Passage provided →

──────────

The vector sum arithmetic unit 37 calculates the vector sum of the product of the base feature vector f_θ(x) and the merged weight vector ω_preand the product of the novel feature vector g(a_θ(x)) and the merged weight vector ω_meta, outputs the vector sum as a task-adaptive representation TAR of each support sample x of the support set S, and provides the task-adaptive representation TAR to a TconNet 38 and a projection space construction unit 40. The task-adaptive representation TAR is a merged feature vector consisting of a merged product of the base feature vector and the novel feature vector.

The calculation formula for the task-adaptive representation TAR is as follows, where the product of each component of a vector is expressed as x.

$TAR = ω_{p r e} \times f_{θ} (x) + ω_{m e t a} \times g (a_{θ} (x))$

The calculation formula for the task adaptive representation TAR is to find the sum of element-by-element products between the merged weight vector and the feature vector. The task adaptive representation TAR is calculated for each support sample in the support set S.

The TconNet 38 receives the input of a classification weight vector set W=[W_base, W_novel], and outputs a task-adjusted classification weight vector set W* using the task adaptive representation TAR of each support sample.

──────────

Data below →
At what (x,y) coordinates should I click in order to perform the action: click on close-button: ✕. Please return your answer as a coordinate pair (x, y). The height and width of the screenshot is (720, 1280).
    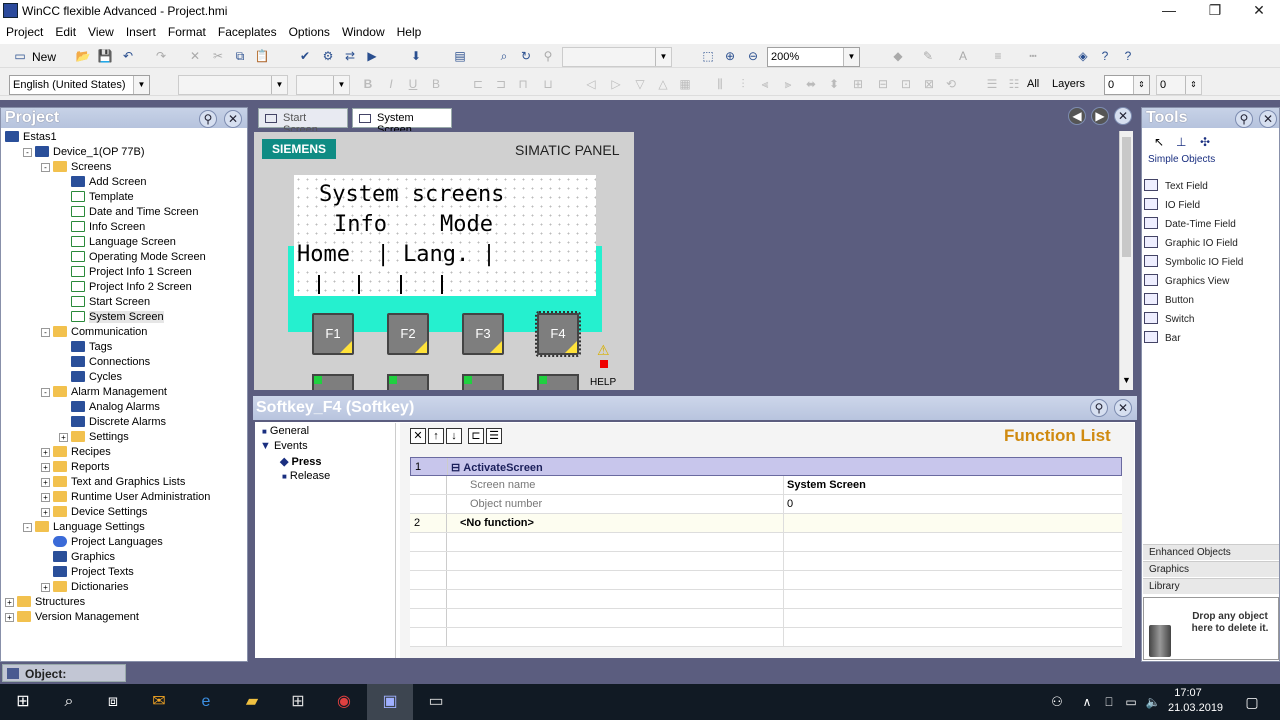
    Looking at the image, I should click on (1258, 11).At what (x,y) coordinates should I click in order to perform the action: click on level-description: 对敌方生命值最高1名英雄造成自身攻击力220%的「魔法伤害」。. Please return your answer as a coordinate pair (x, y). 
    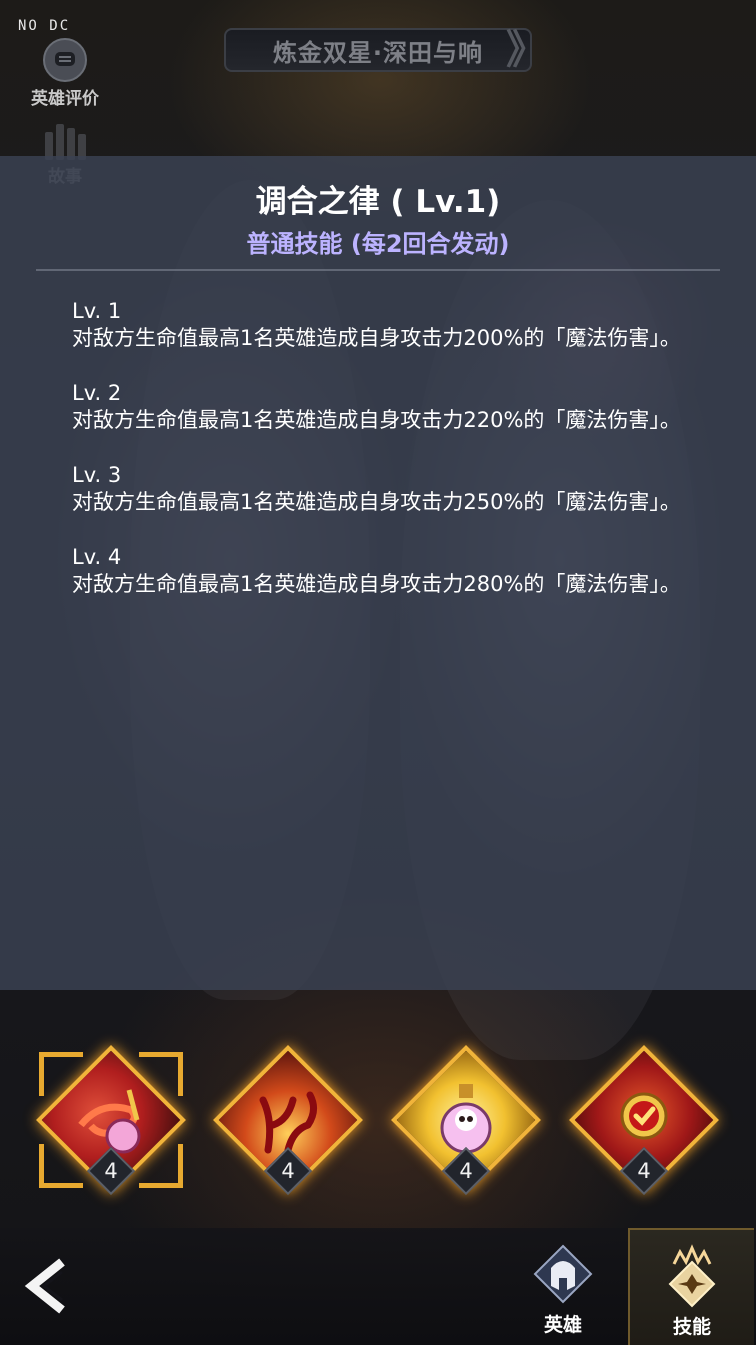
    Looking at the image, I should click on (376, 420).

──────────

Your goal → Could you output the entire passage on task-adaptive representation word for word? Work only from the passage on task-adaptive representation, not from the data.

Solution for this exercise →
The vector sum arithmetic unit 37 calculates the vector sum of the product of the base feature vector f_θ(x) and the merged weight vector ω_preand the product of the novel feature vector g(a_θ(x)) and the merged weight vector ω_meta, outputs the vector sum as a task-adaptive representation TAR of each support sample x of the support set S, and provides the task-adaptive representation TAR to a TconNet 38 and a projection space construction unit 40. The task-adaptive representation TAR is a merged feature vector consisting of a merged product of the base feature vector and the novel feature vector.

The calculation formula for the task-adaptive representation TAR is as follows, where the product of each component of a vector is expressed as x.

$TAR = ω_{p r e} \times f_{θ} (x) + ω_{m e t a} \times g (a_{θ} (x))$

The calculation formula for the task adaptive representation TAR is to find the sum of element-by-element products between the merged weight vector and the feature vector. The task adaptive representation TAR is calculated for each support sample in the support set S.

The TconNet 38 receives the input of a classification weight vector set W=[W_base, W_novel], and outputs a task-adjusted classification weight vector set W* using the task adaptive representation TAR of each support sample.